Specifically, the court ruled that the plaintiff, at the time of signing the disputed loan agreement, was a professional farmer. Therefore, the maximum limit of their debt should be set at double the originally borrowed principal, according to Law 3259/2004. It was also recognized that interest accrual on the servicing accounts of the loan should be suspended from that point forward.
It should be noted that, under this law, the total overdue debt from any type of loan or credit cannot exceed three times the borrowed principal. In the case of an open credit account, it cannot exceed three times the outstanding amount at the time of the last disbursement. Any payments already made are deducted from the calculated amount. A point of contention exists only for open credit accounts, where there is disagreement about whether all payments or only those made after the last disbursement should be deducted. Specific provisions apply only to individuals who are professional farmers.

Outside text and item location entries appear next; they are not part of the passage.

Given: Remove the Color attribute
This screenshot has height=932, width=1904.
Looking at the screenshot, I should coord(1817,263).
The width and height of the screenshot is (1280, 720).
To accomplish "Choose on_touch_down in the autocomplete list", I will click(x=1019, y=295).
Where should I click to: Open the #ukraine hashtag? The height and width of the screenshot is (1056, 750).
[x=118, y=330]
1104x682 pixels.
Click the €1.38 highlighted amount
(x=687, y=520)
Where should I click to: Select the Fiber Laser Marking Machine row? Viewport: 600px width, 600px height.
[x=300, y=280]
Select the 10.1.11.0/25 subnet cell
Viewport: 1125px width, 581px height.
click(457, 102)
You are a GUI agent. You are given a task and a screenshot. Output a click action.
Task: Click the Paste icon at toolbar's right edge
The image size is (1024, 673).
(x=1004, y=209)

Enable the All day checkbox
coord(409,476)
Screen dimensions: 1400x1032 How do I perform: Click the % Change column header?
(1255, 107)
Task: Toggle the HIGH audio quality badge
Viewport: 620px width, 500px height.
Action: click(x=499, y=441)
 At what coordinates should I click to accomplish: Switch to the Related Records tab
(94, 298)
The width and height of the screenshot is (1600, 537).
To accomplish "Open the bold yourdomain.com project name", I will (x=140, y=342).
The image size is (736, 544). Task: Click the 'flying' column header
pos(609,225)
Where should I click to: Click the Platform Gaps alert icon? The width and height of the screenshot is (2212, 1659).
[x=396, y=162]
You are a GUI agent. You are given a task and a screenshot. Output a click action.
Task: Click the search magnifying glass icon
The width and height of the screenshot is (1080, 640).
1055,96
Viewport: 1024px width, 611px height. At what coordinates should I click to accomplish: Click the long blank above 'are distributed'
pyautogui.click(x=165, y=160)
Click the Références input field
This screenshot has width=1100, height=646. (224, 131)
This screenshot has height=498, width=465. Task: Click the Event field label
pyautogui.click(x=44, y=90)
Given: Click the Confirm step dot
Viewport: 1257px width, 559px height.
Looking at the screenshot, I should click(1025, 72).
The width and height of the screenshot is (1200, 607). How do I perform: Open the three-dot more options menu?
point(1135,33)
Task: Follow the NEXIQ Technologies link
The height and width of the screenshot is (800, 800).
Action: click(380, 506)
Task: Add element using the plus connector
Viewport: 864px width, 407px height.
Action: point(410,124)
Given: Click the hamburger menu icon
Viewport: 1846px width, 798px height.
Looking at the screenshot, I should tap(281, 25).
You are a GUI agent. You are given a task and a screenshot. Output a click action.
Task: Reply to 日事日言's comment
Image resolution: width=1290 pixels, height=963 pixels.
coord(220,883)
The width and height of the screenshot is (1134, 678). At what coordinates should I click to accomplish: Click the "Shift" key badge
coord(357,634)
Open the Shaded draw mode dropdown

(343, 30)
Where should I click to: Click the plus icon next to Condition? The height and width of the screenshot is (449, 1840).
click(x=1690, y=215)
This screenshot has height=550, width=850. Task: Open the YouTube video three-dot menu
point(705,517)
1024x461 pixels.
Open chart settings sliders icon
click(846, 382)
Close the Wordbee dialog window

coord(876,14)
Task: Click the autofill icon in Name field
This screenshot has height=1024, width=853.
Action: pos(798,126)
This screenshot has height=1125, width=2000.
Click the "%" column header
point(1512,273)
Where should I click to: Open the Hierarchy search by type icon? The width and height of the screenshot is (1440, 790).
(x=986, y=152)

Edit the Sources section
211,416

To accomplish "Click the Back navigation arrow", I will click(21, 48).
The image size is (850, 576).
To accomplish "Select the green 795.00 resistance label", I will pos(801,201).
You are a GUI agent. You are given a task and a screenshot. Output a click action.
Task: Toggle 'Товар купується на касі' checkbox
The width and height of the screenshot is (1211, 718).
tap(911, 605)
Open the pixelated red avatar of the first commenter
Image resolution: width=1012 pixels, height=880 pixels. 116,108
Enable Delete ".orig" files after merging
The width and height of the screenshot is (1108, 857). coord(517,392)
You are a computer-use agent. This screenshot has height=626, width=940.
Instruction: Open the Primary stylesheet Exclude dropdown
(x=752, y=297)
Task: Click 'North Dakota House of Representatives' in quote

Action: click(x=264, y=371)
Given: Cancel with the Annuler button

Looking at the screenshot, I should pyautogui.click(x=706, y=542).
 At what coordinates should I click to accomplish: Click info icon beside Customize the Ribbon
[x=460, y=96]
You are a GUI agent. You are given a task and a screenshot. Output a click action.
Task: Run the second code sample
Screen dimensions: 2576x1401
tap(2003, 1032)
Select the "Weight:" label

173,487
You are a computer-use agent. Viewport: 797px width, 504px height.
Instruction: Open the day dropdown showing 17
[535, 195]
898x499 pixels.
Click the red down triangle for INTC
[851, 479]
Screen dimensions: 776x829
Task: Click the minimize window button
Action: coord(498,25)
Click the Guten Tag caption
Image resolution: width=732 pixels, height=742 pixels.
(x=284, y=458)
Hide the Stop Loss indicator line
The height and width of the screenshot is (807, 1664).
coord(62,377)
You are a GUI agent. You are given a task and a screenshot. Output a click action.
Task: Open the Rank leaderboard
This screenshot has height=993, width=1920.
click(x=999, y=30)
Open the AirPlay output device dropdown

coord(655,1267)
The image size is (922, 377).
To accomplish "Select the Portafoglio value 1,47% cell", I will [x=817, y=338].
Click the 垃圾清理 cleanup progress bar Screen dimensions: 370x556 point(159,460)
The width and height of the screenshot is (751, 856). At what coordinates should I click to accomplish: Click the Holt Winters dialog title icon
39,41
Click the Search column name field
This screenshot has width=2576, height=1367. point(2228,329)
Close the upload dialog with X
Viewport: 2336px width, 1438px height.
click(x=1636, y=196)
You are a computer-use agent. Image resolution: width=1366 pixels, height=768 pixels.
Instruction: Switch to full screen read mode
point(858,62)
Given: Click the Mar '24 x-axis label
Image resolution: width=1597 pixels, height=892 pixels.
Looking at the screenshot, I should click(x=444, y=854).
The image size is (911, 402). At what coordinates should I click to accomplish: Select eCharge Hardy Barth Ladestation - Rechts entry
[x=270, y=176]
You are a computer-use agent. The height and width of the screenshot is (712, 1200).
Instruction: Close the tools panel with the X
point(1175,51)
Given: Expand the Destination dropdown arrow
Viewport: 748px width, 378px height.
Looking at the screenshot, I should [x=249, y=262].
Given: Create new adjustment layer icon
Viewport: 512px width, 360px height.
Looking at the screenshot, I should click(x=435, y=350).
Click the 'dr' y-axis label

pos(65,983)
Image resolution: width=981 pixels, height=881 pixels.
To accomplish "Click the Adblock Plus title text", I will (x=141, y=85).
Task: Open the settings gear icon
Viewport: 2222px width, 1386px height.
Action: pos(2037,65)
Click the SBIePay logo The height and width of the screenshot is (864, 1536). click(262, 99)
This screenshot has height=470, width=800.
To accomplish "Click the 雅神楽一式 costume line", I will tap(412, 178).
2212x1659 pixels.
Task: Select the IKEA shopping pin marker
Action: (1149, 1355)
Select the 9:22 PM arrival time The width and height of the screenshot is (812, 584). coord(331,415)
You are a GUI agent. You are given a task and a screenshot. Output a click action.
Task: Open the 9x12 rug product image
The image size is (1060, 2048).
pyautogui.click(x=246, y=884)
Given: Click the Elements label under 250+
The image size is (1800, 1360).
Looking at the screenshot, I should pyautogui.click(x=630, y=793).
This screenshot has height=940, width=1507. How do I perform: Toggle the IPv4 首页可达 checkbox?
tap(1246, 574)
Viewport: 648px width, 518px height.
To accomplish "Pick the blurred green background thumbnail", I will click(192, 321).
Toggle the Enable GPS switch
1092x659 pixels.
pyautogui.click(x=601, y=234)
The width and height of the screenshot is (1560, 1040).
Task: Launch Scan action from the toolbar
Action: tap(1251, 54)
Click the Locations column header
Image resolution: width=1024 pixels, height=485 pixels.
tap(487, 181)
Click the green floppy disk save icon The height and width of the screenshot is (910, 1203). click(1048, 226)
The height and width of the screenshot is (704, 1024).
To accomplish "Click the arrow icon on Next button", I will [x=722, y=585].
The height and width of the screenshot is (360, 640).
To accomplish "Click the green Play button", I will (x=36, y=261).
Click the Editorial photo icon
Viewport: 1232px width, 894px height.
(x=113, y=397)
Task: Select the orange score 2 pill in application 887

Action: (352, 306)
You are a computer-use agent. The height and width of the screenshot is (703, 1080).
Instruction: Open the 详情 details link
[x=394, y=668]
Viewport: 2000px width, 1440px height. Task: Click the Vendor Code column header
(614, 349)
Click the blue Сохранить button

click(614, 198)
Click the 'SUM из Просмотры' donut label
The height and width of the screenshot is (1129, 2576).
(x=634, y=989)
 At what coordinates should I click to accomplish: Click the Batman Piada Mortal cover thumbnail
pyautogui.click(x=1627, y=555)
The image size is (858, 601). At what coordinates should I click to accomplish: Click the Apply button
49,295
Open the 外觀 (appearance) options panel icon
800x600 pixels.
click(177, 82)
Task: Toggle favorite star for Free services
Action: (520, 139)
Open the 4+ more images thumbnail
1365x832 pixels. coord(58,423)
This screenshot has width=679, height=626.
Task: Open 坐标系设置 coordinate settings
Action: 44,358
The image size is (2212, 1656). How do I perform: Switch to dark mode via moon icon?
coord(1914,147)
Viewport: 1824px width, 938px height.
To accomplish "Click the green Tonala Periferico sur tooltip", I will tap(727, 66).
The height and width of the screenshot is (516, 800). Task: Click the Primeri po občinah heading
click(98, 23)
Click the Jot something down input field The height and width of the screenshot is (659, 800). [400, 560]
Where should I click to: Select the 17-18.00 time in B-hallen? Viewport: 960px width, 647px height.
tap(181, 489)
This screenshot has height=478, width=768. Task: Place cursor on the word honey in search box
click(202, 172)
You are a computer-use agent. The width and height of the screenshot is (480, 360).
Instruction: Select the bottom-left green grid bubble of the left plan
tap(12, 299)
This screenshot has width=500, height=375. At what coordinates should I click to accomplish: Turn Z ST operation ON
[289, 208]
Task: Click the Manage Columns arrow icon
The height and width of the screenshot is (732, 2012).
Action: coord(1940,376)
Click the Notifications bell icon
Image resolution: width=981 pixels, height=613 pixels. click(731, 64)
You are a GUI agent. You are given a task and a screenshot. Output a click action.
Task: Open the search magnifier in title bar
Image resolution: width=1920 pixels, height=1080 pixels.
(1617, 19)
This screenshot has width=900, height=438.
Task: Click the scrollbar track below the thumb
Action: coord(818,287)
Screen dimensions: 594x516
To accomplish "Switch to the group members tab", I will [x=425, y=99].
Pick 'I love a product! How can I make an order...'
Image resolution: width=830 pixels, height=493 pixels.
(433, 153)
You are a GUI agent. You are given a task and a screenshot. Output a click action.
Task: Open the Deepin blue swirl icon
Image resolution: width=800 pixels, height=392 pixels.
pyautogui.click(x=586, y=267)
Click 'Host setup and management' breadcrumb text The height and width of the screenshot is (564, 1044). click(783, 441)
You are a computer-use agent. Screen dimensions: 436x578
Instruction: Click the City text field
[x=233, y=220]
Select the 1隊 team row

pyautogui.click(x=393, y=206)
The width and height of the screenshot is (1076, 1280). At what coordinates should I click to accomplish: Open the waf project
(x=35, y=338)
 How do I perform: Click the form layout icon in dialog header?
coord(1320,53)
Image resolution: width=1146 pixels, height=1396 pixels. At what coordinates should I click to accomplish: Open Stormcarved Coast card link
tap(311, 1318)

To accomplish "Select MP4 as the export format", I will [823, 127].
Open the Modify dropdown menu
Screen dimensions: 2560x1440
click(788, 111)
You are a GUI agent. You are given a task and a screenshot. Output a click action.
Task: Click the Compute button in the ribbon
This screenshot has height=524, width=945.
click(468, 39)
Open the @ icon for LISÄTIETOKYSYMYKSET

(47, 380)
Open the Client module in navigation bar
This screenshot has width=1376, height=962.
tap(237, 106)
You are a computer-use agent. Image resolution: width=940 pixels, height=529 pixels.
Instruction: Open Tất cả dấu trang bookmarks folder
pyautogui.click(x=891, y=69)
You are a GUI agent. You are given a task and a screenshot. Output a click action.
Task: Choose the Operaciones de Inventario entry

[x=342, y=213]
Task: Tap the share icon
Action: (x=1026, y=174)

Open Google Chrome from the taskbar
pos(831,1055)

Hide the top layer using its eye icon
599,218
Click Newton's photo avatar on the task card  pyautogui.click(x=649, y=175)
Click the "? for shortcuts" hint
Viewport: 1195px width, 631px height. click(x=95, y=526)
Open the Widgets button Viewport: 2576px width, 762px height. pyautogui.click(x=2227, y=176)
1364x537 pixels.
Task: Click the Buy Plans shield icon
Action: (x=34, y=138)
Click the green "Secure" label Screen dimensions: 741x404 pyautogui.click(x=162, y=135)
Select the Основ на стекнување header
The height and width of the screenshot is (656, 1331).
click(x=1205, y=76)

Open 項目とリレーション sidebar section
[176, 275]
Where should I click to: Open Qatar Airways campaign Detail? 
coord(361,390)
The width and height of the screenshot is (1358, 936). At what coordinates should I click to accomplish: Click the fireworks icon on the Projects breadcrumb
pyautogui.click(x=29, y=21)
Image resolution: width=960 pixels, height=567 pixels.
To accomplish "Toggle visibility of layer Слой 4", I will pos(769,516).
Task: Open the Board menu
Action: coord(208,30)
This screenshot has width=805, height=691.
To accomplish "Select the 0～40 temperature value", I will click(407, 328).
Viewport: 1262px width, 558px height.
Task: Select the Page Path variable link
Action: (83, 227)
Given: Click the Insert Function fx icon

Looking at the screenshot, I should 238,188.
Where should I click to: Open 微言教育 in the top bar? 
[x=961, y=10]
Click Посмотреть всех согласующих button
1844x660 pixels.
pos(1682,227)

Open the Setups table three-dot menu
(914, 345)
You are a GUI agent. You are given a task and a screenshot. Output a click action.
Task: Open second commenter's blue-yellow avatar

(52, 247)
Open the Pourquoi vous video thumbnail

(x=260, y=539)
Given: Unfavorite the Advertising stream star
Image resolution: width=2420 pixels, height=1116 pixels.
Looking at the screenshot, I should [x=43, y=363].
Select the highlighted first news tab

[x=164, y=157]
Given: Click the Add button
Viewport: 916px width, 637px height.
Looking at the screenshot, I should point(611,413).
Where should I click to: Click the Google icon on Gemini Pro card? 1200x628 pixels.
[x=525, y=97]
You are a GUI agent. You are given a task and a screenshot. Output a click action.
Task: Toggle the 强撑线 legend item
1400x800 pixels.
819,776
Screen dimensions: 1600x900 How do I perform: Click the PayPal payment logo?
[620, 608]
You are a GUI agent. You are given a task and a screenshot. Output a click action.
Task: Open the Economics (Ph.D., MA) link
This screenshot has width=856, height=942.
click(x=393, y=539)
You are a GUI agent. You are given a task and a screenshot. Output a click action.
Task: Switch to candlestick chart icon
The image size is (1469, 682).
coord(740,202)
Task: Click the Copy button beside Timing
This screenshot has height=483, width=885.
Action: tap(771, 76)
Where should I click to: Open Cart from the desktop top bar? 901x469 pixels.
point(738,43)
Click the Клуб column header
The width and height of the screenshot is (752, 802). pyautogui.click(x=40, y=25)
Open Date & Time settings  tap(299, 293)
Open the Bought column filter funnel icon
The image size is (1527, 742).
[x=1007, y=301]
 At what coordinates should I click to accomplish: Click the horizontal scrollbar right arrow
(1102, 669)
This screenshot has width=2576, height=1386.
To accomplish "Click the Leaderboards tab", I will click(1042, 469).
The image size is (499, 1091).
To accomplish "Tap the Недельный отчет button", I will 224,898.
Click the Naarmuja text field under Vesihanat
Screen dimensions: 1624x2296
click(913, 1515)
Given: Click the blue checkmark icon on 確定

In this decision, the court found:
"[...] The first plaintiff, at the time of signing the disputed loan agreement and its addendum, was a professional farmer who operated a pig farm in the Argolis region. The loan obtained was intended to support and further expand this activity. Consequently, [...] the defendant erroneously recalculated the disputed debt under the loan agreement based on triple the total debt amount, instead of double the debt amount as provided under Article 39(5) of Law 3259/2004, as this was a farmer’s debt, for which a multiplier of '2' applies. [...] It is therefore recognized that the debt owed by the plaintiffs to the defendant under the disputed loan agreement and its addendum amounts to €200,000, with the suspension of interest accrual on the servicing accounts of the loan remaining in effect."
In rare cases, credit institutions independently apply the law on excessive interest rates and correctly recalculate debts. Even when they do take such actions, errors often occur. In this case, the credit institution under special liquidation proceeded with the recalculation only after the lawsuit was served, during the stage of the reply, but, as noted in the decision, it was done erroneously.